= Sergius, Patrician of Lazica =

Sergius, son of Barnucius, was a ruler (patrician) of Lazica on the eastern Black Sea, in what is now western Georgia, who, c. 696/697, revolted from the Byzantine hegemony and acknowledged the suzerainty of the Arabs. Sergius' defection during the Arab–Byzantine wars is reported by Theophilus of Edessa and Agapius of Hierapolis.

== Genealogy ==
A name of Sergius' father, Barnucius, is another rendering of the same name as Lebarnicius, a patrician of Lazica c. 662, known from the Hypomnesticum of Theodore Spudaeus and Theodosius of Gangra.

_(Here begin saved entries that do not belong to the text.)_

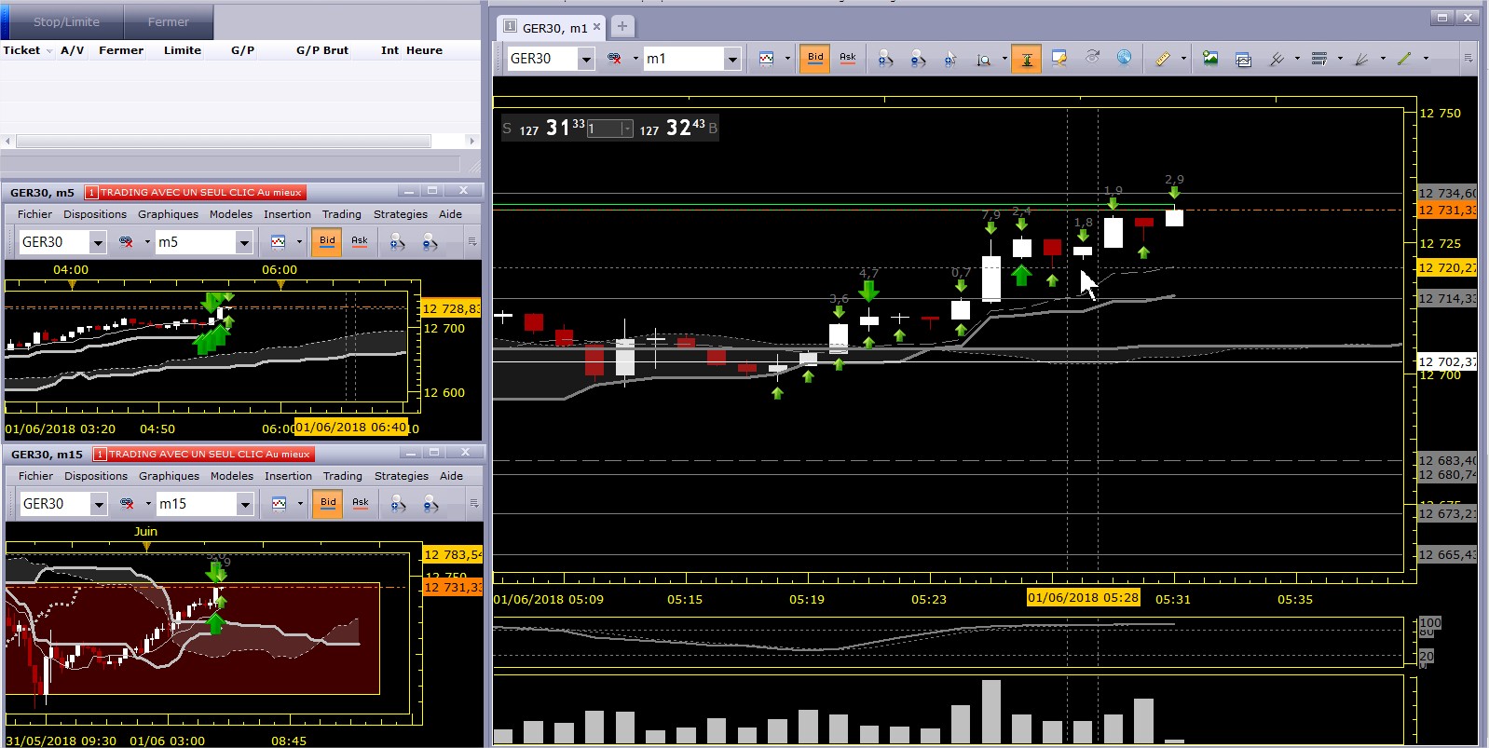This screenshot has width=1489, height=748.
Task: Open the m15 timeframe dropdown
Action: pos(245,505)
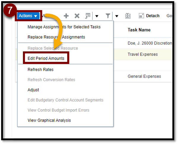Select the General Expenses task row
Viewport: 178px width, 144px height.
(x=144, y=76)
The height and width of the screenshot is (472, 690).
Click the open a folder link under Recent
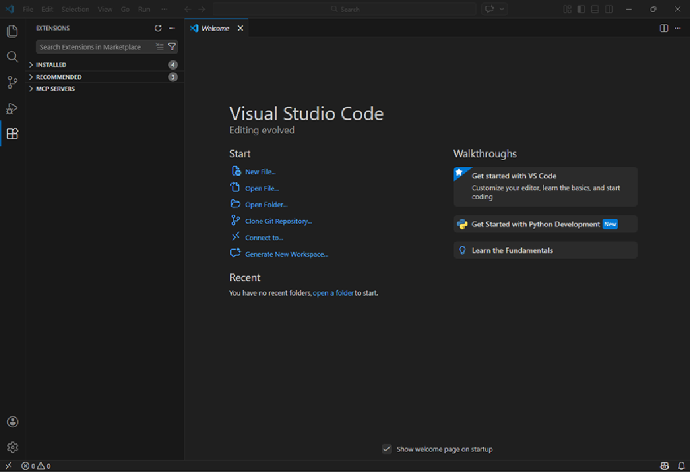pyautogui.click(x=333, y=293)
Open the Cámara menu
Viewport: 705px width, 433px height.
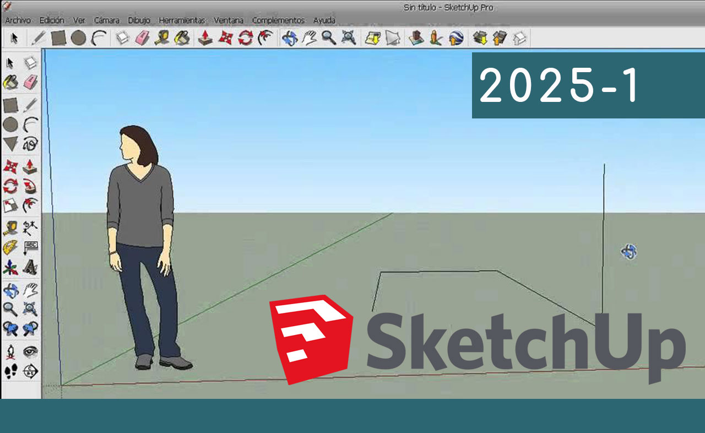(x=106, y=20)
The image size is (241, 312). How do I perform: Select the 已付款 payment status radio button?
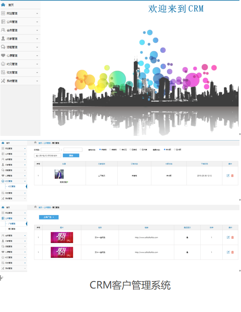(x=174, y=149)
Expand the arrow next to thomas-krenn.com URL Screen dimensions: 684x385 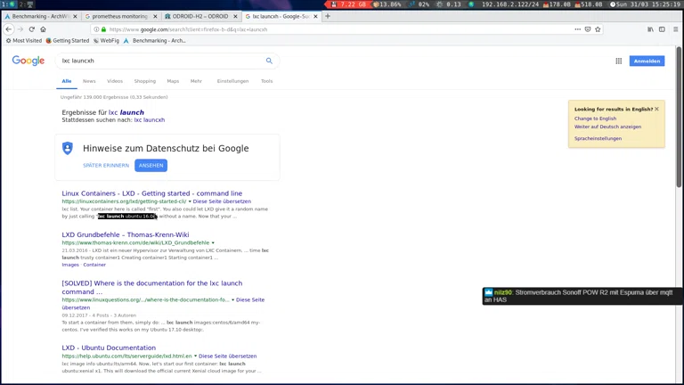point(213,243)
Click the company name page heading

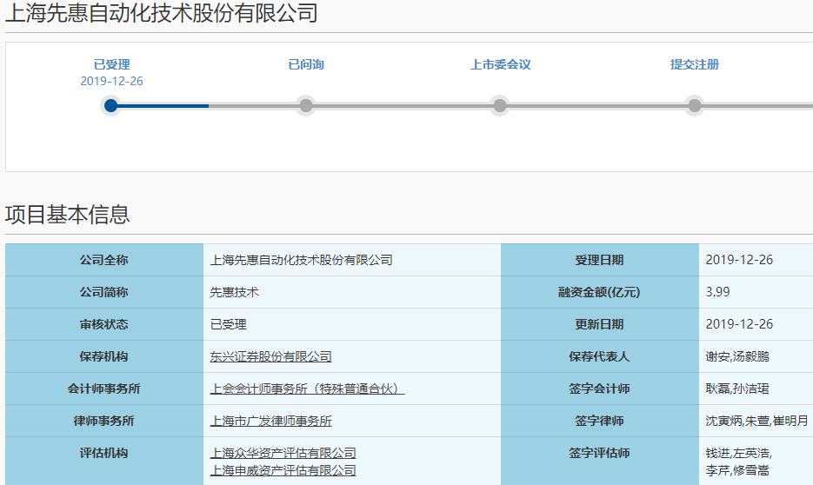161,13
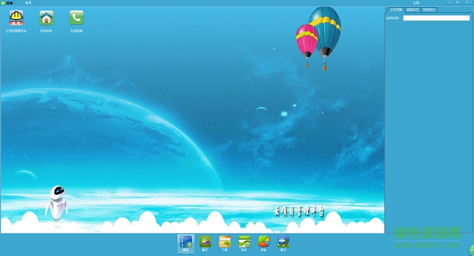This screenshot has height=256, width=474.
Task: Click the folder download dock icon
Action: tap(225, 242)
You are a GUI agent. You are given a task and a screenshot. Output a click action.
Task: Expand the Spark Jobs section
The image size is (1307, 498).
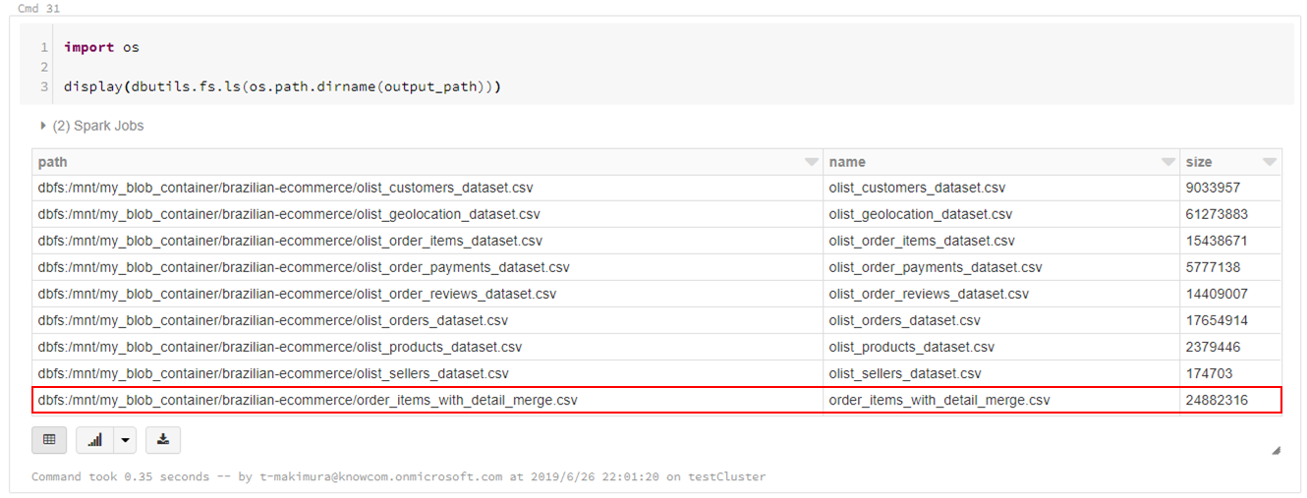[91, 126]
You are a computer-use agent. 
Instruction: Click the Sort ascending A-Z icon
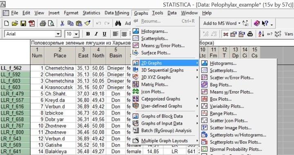tap(261, 34)
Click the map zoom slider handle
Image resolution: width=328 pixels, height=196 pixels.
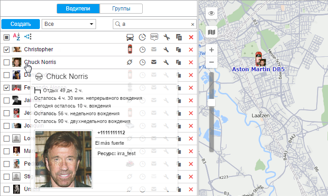pyautogui.click(x=211, y=103)
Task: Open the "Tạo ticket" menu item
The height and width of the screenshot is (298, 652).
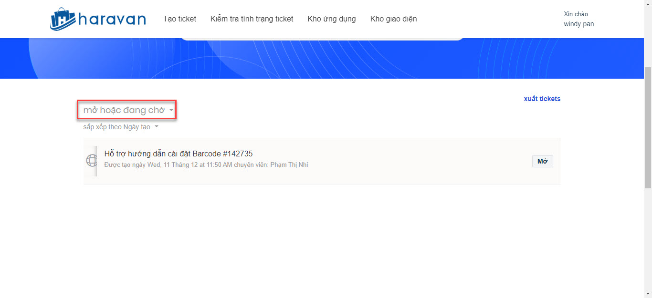Action: click(x=179, y=19)
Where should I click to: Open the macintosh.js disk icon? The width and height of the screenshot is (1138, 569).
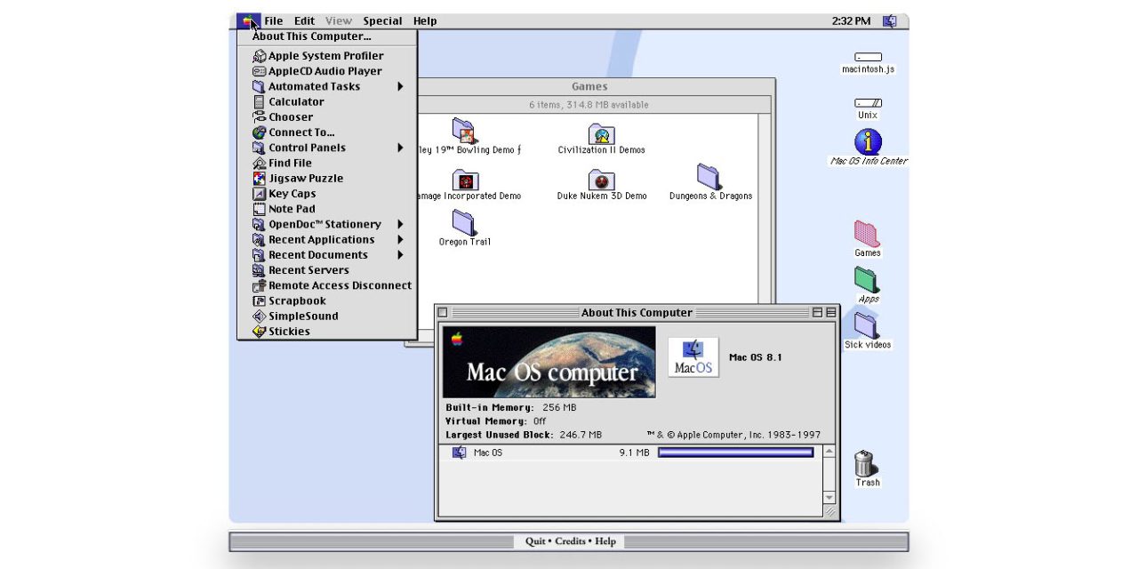click(x=868, y=57)
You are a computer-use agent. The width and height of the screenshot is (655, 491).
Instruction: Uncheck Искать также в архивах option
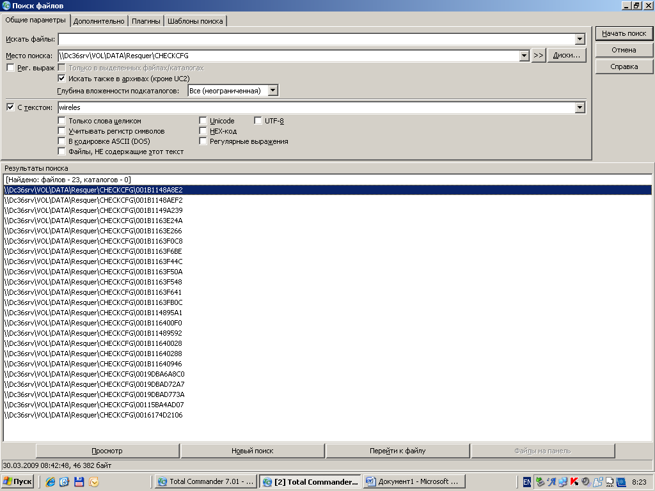tap(62, 78)
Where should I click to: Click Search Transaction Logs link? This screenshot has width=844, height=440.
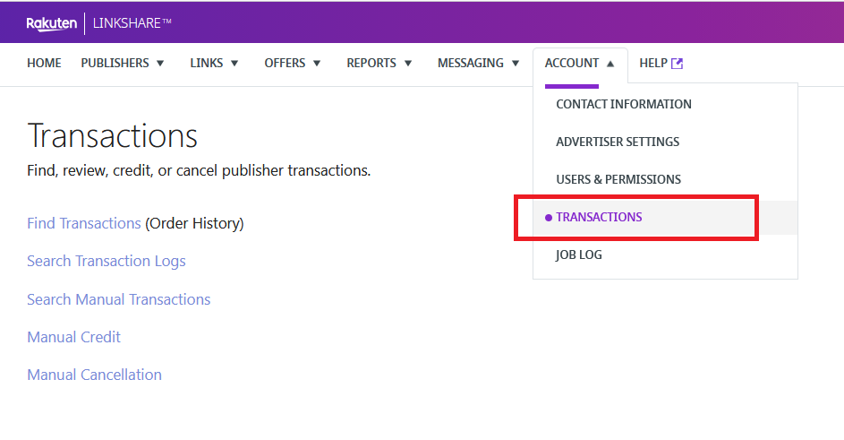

The names of Nebarnukios and of his son Sergios also appear on seals found in the western Caucasus. Professor Cyril Toumanoff considered Lebarnicius as the same person as Barnucius and, thus, father of Sergius, while Pavle Ingoroqva attempted to identify Barnucius with the Baruk of the medieval Georgian chronicle, Divan of the Abkhazian Kings. This view has gained some currency in modern Georgian scholarship (M. Sanadze and T. Beradze), but it is not shared by the likes as Toumanoff and Gloveli. Toumanoff, further, considered both Barnucius and Sergius dynasts of local provenance and possible descendants of the kings of Lazica.